For some of the scenes, Raqs Media Collective has invited interlocutors like the Discursive Justice Ensemble (Kabelo Malatsie, Michelle Wong, Lantian Xie) or the artist duo SPLICE (Rohini Devasher and Pallavi Paul). The scenes tell stories – about broken limbs and deformed justice, about efflorescent designs on space and time, about the hubris of trying to evade mortality – and lend perspectives on how faces, landscapes, and gazes can haunt a collection. Instead of following a chronology of epochs, styles and master-pieces, or a conventional hierarchy of original and copy, image and text, representation and explanation, the scenic configurations destabilize the seemingly internal logic of the collections. The staged works enter into dialogue as stories and geographies to inspire disobedience, to use the eponymous hunger for time as a means for gaining insight, and to open up multitudes of new perceptions.
HUNGRY FOR TIME
One of the conceits of empire has been a division of space on the basis of time. This assumption has it that those located in ex/post-imperial centres such as Vienna have a head-first advantage, as well as a finger on the trigger of the starter gun, in time’s marathon run.

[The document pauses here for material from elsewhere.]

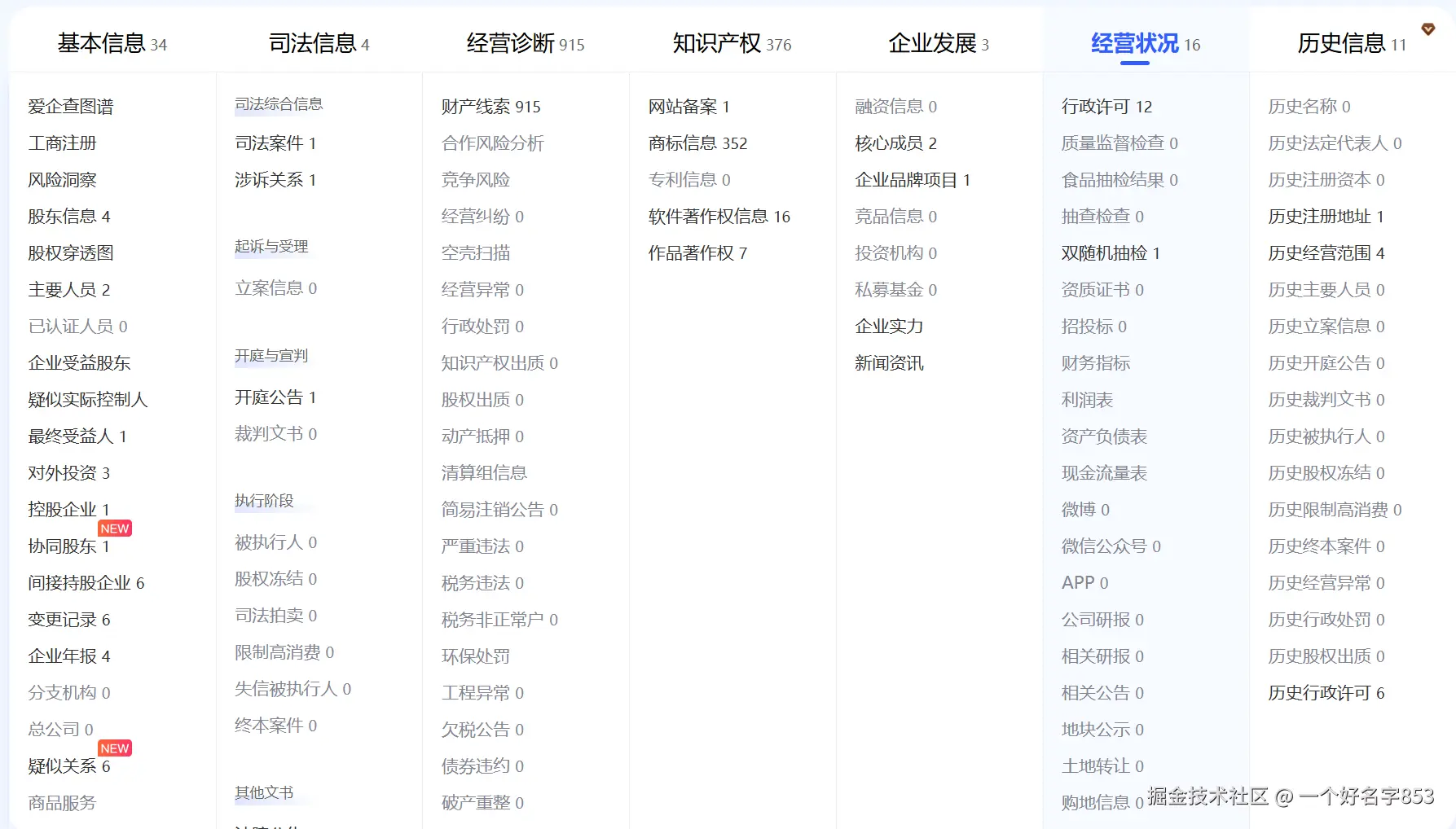The width and height of the screenshot is (1456, 829).
Task: Switch to the 企业发展 tab
Action: [939, 43]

The world, however, has never been entirely attentive to this narrative of the starter gun. Generations may have worked to move into the story, but they have equally struggled to abort or pause the race, or to take this story apart.
Hungry for Time works with images and objects in the historical art collections of the Academy of Fine Arts Vienna, interpolating responses to them, as an opportunity to call in and praise acts of epistemic disobedience by which many protagonists of the world dis-order and dis-assemble ways of seeing and acting.
This is a process of derangement, an imagining of new configurations of interruptions, annotations, superimpositions, aberrant stances and moves, and shifts of scale. Through a cascade of scenes of recombinant energies that convene and dishevel the collection’s inner hierarchies – the master and the copy, the eternal and the discardable, the processual and the absolute with contemporary works, and with a reading of documents in the latent archives, a new milieu is anticipated: for thinking, for feeling, for orienting bodies to worlds, and to time.
Visitors are invited to this discontinuous, temporal relay of breaks and detours in the Academy’s art collections. Welcome, then, to a procedure for time, and to the sensation of what it means to be to be hungry for time, differently.